Required work
Rewrite every line of the listing below as a Markdown table with the columns "No." and "Line", numbering the rows in order and omitting blank lines. Do not reproduce the pictures in the answer.

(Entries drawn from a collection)
Begin

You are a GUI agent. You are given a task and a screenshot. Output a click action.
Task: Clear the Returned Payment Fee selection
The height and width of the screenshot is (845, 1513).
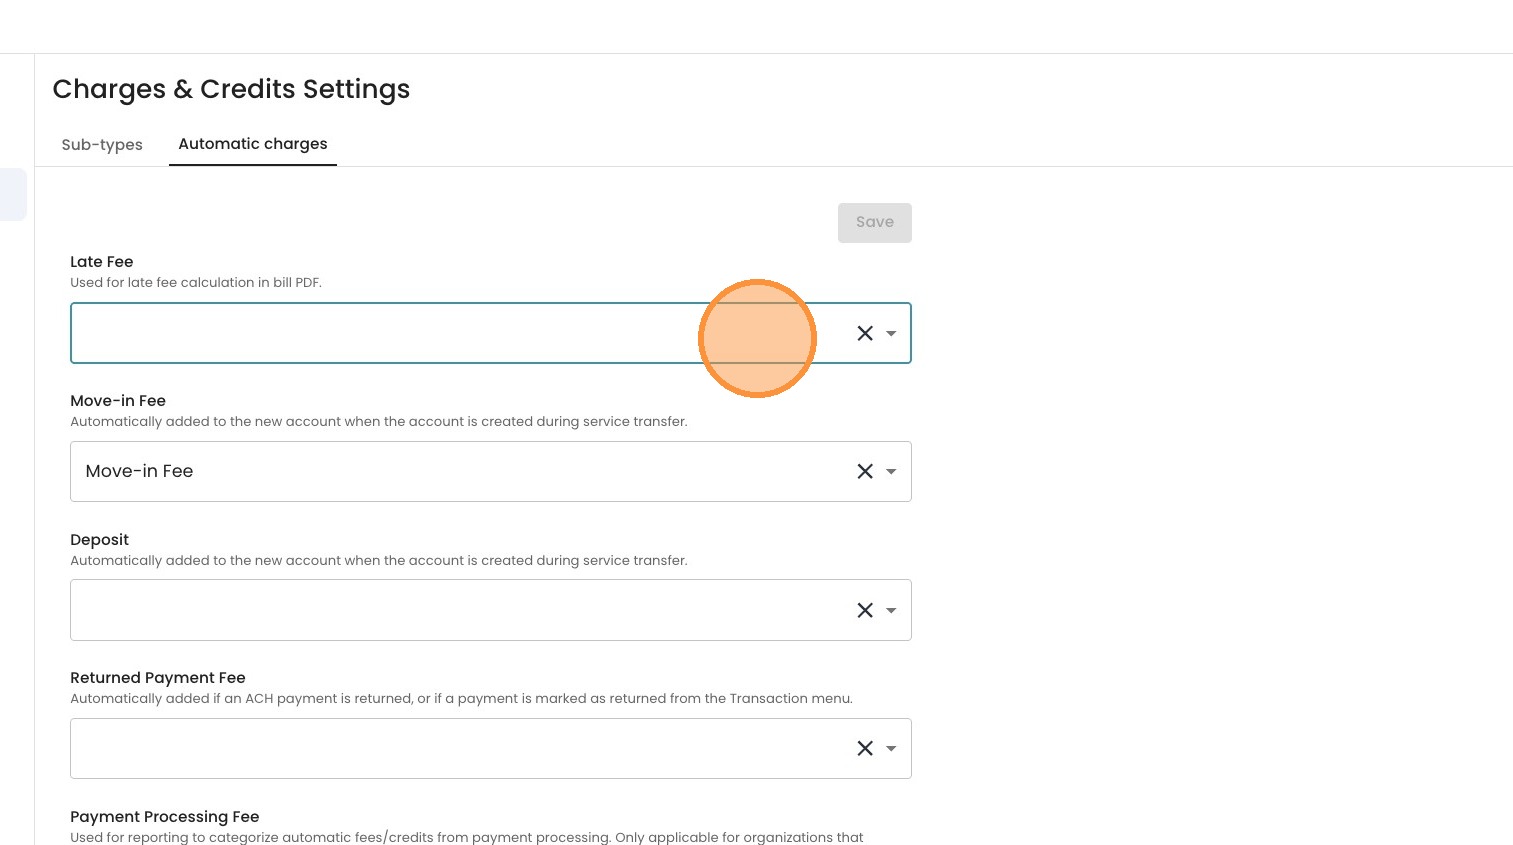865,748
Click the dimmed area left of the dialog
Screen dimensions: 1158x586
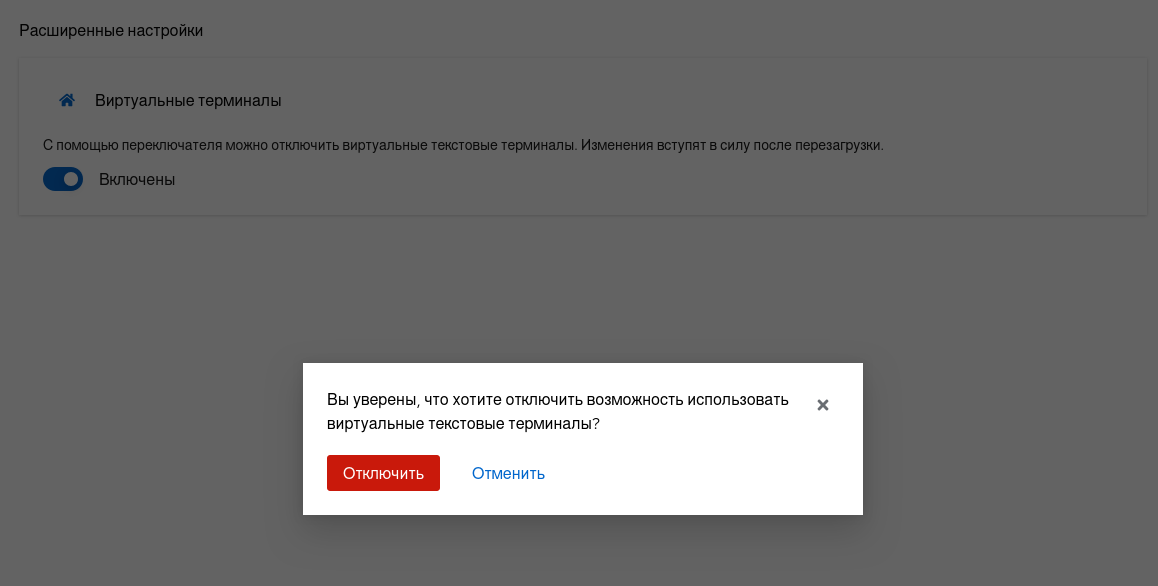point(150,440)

End

Answer to this task
| No. | Line |
|---|---|
| 1 | You are a GUI agent. You are given a task and a screenshot. Output a click action. |
| 2 | Task: Clear the Returned Payment Fee selection |
| 3 | The height and width of the screenshot is (845, 1513). |
| 4 | 865,748 |
| 5 | Click the dimmed area left of the dialog |
| 6 | Screen dimensions: 1158x586 |
| 7 | point(150,440) |